** Start of Passage given **
Andrew, do we have questions?

speaker
Operator

Yes. So we will now begin the question and answer session. To ask a question, you may press star then 1. on your telephone keypad. If you're using a speakerphone, please pick up your handset before pressing the keys. If at any time your question has been addressed and you would like to withdraw your question, please press star then 2. At this time, we will pause momentarily to assemble our roster. The first question comes from Doug Harder with Credit Suisse. Please go ahead.

speaker
Doug Harder

Thanks. Given the size of the book value decline in the first quarter and so far in April, how do you think about what the right size of the balance sheet is and how much more capacity you have to increase that if you see the opportunity?

speaker
MBS

Good morning, Doug, and thanks for calling in. So when you do have a book value decline, the leverage goes up naturally. And we started the quarter at 6.1 times leverage, and it has crept up to the mid to high sevens. We do own a number of treasuries still, and we have not reinvested April and expected May paydowns. So we do have on the table that amount of reinvestment opportunities. between 12% and 15%. It would be unlikely at this point unless the opportunities became extraordinarily good, and I'm talking like 18% or so, for us to be above 8.5% to 8.6% times leverage. So look at it that way, and I think that gives you a good tablet for how we're looking at things.

speaker
Doug Harder

Got it. And then just on the dividend comment, You know, if I take the current dividend divided by your updated April book value, you know, that gives me, you know, kind of a number north of, you know, a 15% required return to kind of, you know, generate that. And that would be kind of after expenses. You know, you're talking 12 to 15% returns that you're seeing in the market. You know, just curious as to kind of your commentary around the comfort in that dividend level.

speaker
MBS

So based on the historic assets that we own and based on the current investment opportunities, we definitely can support that dividend. We have not had a longer-term discussion with the board in terms of third or fourth quarter yet, but we currently feel very comfortable with what we're paying, and that supports Scott's comments.

speaker
Doug Harder

Okay. Thank you.

speaker
MBS

Thank you very much.

speaker
Operator

The next question comes from Trevor Cranston with JMP Securities. Please go ahead.

speaker
Trevor Cranston

Hey, thanks. There's obviously a lot of volatility and spread widening in the first quarter. Can you guys talk about kind of where you see things today, how much risk you see of additional widening in the MBS market? what your thoughts are on the potential for continued great volatility and Fed policy going forward over the rest of the year.
** End of Passage given **
** Start of Data entries **
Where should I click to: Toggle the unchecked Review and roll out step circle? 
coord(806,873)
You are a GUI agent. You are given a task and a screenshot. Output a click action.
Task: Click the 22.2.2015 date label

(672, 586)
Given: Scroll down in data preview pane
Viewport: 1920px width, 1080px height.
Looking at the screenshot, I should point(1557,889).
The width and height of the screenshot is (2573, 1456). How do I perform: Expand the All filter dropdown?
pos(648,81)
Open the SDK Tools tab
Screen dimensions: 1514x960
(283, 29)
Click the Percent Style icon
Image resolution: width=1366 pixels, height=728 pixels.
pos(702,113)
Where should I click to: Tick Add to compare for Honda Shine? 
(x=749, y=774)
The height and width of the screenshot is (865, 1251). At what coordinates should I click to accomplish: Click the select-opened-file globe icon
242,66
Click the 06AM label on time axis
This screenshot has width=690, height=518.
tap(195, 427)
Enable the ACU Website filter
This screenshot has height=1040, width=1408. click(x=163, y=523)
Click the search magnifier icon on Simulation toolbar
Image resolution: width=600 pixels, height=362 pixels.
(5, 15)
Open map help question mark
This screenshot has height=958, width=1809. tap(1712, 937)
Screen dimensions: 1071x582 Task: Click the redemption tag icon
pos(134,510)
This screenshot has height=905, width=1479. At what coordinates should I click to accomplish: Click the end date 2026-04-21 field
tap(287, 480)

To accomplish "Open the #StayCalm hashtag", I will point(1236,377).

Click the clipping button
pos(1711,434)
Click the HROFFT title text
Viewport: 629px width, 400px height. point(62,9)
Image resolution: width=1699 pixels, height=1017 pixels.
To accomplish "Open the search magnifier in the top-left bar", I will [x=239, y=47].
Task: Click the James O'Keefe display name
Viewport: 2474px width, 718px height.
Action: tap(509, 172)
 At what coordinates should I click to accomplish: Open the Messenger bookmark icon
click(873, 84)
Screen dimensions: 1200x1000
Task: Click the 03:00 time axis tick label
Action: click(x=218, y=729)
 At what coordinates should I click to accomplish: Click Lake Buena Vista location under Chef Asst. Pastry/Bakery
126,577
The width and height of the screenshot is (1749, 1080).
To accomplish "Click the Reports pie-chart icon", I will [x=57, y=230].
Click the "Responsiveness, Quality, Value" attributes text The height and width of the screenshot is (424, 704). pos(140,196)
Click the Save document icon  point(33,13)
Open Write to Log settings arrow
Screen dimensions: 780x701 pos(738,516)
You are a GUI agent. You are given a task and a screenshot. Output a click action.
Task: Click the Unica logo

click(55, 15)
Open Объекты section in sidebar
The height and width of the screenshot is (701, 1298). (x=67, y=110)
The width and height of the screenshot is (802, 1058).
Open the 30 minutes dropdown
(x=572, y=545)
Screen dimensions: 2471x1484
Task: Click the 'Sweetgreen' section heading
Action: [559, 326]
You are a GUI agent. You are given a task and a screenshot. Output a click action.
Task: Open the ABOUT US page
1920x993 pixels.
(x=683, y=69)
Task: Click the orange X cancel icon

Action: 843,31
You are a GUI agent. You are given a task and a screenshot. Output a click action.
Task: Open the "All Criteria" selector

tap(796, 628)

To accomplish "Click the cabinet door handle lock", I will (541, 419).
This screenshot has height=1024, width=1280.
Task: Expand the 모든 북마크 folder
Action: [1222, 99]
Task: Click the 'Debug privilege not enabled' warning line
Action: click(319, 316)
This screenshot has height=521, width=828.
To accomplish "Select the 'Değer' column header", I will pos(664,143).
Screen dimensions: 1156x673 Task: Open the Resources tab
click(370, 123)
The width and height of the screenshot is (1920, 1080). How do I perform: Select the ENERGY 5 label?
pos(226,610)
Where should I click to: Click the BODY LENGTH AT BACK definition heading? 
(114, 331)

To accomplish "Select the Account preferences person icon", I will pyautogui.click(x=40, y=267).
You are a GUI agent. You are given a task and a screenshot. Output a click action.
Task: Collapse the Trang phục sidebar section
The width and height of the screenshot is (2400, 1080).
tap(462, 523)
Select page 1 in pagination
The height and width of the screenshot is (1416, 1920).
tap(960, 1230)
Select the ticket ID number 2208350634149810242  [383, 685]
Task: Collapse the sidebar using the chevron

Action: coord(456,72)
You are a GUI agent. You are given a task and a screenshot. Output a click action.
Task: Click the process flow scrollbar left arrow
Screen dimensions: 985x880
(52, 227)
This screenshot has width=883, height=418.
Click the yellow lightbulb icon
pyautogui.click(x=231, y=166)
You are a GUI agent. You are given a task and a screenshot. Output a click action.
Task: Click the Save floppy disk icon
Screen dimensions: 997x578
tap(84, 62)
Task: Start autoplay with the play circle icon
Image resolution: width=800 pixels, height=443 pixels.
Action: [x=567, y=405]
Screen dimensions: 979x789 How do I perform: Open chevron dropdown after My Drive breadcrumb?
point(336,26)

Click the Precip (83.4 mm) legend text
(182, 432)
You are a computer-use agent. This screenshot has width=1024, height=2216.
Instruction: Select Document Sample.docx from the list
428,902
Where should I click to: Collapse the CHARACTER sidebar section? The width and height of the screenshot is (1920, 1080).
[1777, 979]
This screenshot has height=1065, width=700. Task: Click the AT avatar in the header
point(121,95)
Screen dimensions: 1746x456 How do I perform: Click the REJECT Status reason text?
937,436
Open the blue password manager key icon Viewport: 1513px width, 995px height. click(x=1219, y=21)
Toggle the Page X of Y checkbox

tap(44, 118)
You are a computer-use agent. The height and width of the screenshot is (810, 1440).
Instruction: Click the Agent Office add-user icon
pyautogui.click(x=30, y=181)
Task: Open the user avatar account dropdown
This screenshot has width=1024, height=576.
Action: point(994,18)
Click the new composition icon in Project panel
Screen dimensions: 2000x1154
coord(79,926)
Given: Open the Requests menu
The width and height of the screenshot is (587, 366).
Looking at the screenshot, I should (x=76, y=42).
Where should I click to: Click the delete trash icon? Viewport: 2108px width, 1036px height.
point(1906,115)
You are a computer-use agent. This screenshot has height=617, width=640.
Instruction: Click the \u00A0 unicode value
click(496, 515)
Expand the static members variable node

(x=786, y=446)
** End of Data entries **
Work required :: Rewrite the call transcript's text between "Yes. So we will" and "Suisse. Please go ahead.", inclusive, replacing "roster" with "queue".

Response ::
Yes. So we will now begin the question and answer session. To ask a question, you may press star then 1. on your telephone keypad. If you're using a speakerphone, please pick up your handset before pressing the keys. If at any time your question has been addressed and you would like to withdraw your question, please press star then 2. At this time, we will pause momentarily to assemble our queue. The first question comes from Doug Harder with Credit Suisse. Please go ahead.